Many incidents involving BlackKingdom, Cobalt Strike, and the Lemon Duck cryptocurrency mining botnet have come to light. Additionally, the deployment of web shells, like China Chopper, on compromised servers has become a common attack vector. 

Batch files written to servers that are infected with ransomware may continue to offer unauthorized access to vulnerable systems, even once the infections have been removed. 

The European Banking Authority (EBA) has become one of the most prominent victims of these attacks. The EBA issued a statement:

“The European Banking Authority (EBA) has been the subject of a cyber-attack against its Microsoft Exchange Servers, which is affecting many organizations worldwide. The Agency has swiftly launched a full investigation, in close cooperation with its ICT provider, a team of forensic experts and other relevant entities.” 

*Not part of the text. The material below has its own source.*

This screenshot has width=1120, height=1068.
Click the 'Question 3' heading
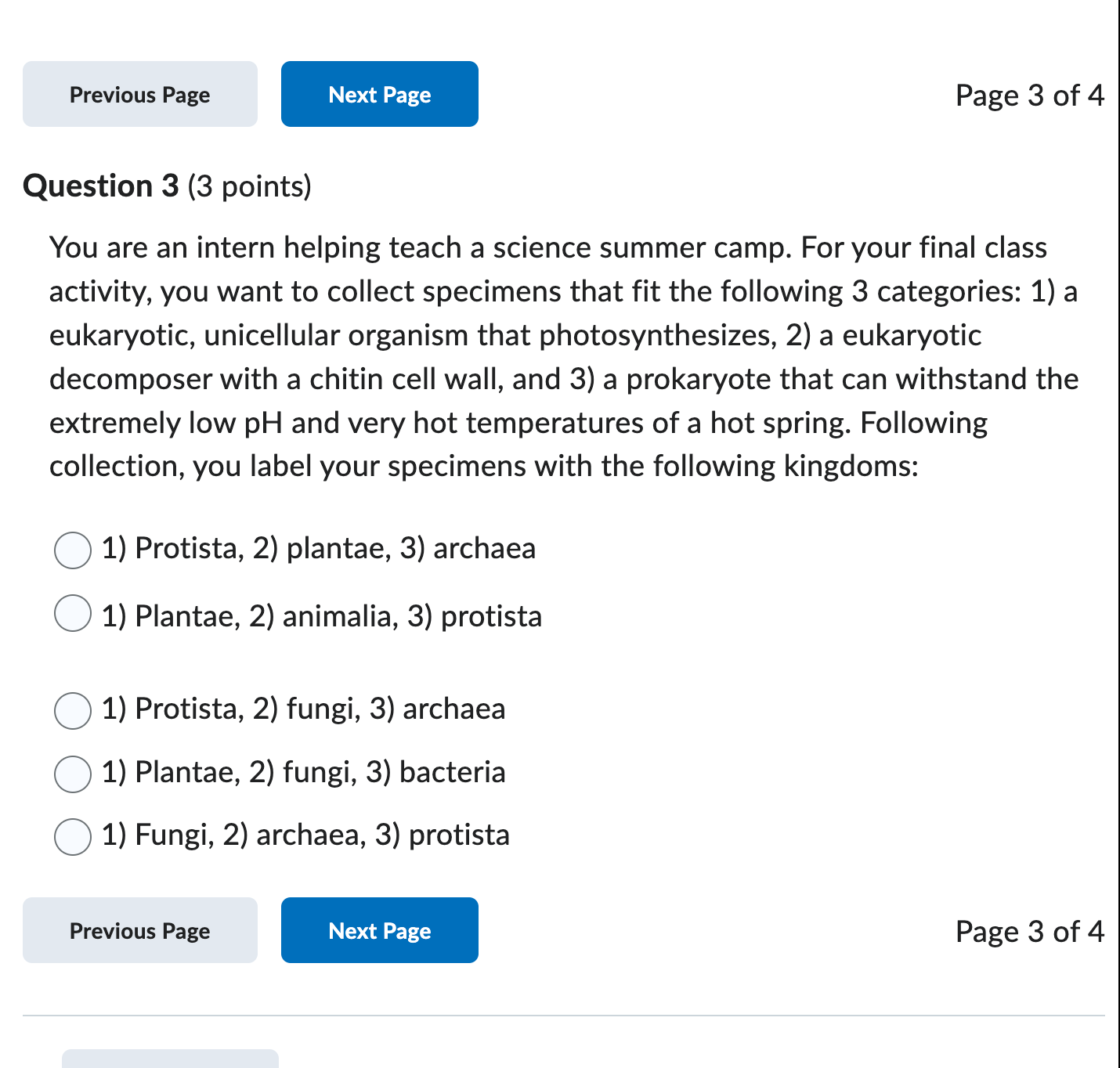[101, 186]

What Should Organizations Do to Defend Against Such Attacks?

In light of such disastrous cyber attacks, it has become critical to re-examine your organization’s current security framework and plan out your next steps for better protecting sensitive data. Here are some measures you should take right away to shield your business from such attacks in the future:

• Conduct Periodic VAPT: Conducting Vulnerability Assessment and Penetration Testing offer the most effective way of identifying even the smallest of weaknesses in your organization’s cyber security infrastructure. Fix the detected vulnerabilities immediately to strengthen security. 
• Reinforce Email Security: There is a lot you can do to strengthen your email security framework. One essential measure is utilizing standard email authentication protocols such as DMARC, SPF, and DKIM to defend your organization against domain forgery. TDMARC is an email authentication solution that monitors all three outbound email authentication protocols and offers protection against advanced email-based attacks.

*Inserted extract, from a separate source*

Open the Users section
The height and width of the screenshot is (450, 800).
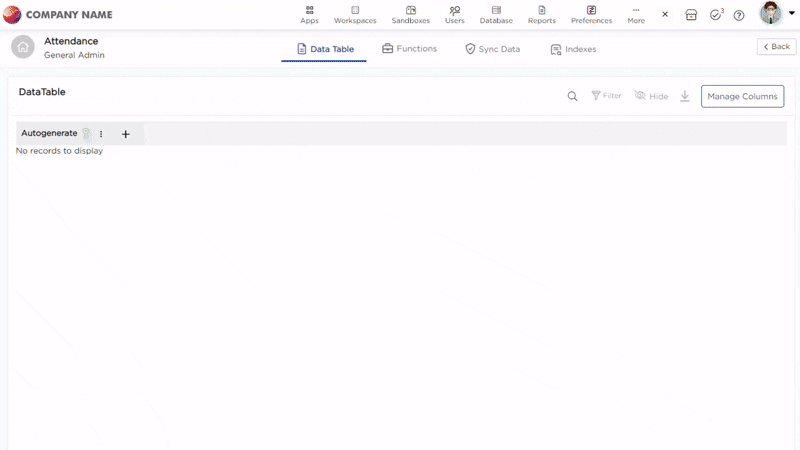click(454, 14)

• Enable MFA: Implementing Multi-Factor Authentication on all the applicable endpoints across the enterprise networks is an excellent way of adding an extra layer of security to your organization’s cyber security framework.
• Take a Data-centric Approach: Instead of focusing all your efforts on protecting the perimeter, make sure to take the appropriate measures for protecting the data as well. Adds as many additional layers of protection to your valuable information as you can, ensuring the safety of your data even in the face of a breach. 
• Adopt Cyber Security Best Practices: Enforce best practices like a strong password policy and zero trust policy. Make sure your employees are aware of the consequences of not following the practices and understand their responsibility in keeping the organization safe. 

With so many big and small organizations worldwide being breached due to these four zero-day vulnerabilities, it has become abundantly clear how important it is to take preventive measures. After all, prevention is better than cure, right? So, take the necessary precautions now and stay on your guard.